# PAGE EXCERPT
/---

If the hypothesis H01 is not rejected, we try to determine if there was a single component in the location-shifted mixture Poisson i.e. it had only one isotopic distribution. In other words, we test the second null hypothesis H02 : w = 1. If H02 is not rejected, then we conclude that there is one isotopic distribution and the monoisotopic peak is the mode of single Poisson distribution. If H02 is rejected, then we conclude that there are two isotopic peaks (the later being the deaminated from the former).

Simulation Studies

The effectiveness of inferential procedures introduced in the previous section is studied in this section through simulations. Three separate simulation studies are carried out. The objective of the first simulation is to investigate the sampling properties of the parameter estimates. The objective of the second and third simulations is to determine the sizes and powers of the proposed goodness- of-fit tests, respectively, and evaluate their relative merits.

\---

# WRITTEN TASK 1
According to the page excerpt, how many separate simulation studies are carried out?
# WRITTEN TASK 2
Summarize the page excerpt in two sentences.

# STORED DATA
/---

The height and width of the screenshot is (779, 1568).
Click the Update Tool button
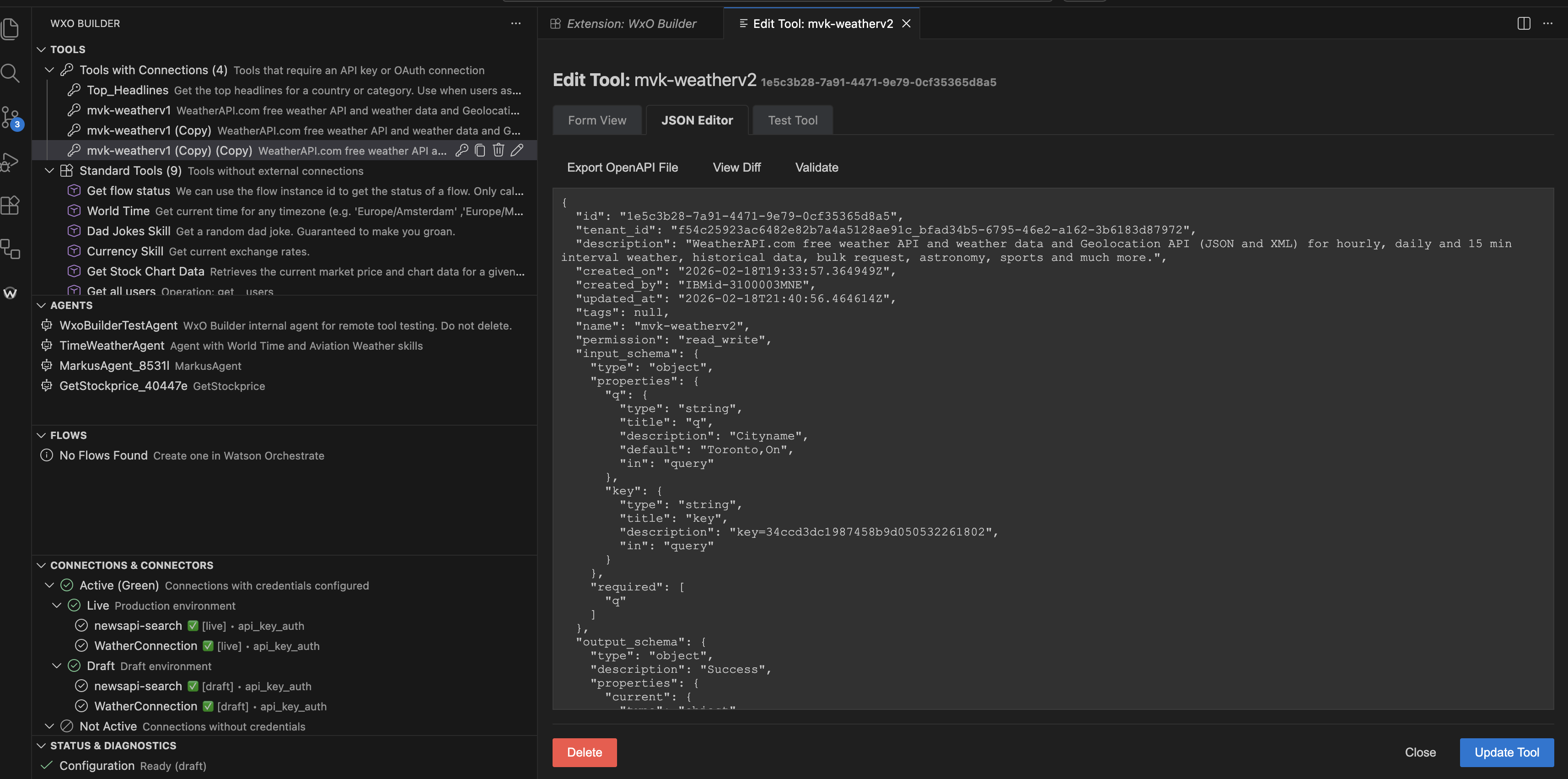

\---

# EXPECTED ANSWER 1
Three.

# EXPECTED ANSWER 2
If H01 is not rejected, a second null hypothesis, H02 : w = 1, tests whether the location-shifted mixture Poisson had a single isotopic distribution, with rejection meaning there are two isotopic peaks. Three simulation studies then examine the inferential procedures: the first investigates the sampling properties of the parameter estimates, and the second and third determine the sizes and powers of the proposed goodness-of-fit tests.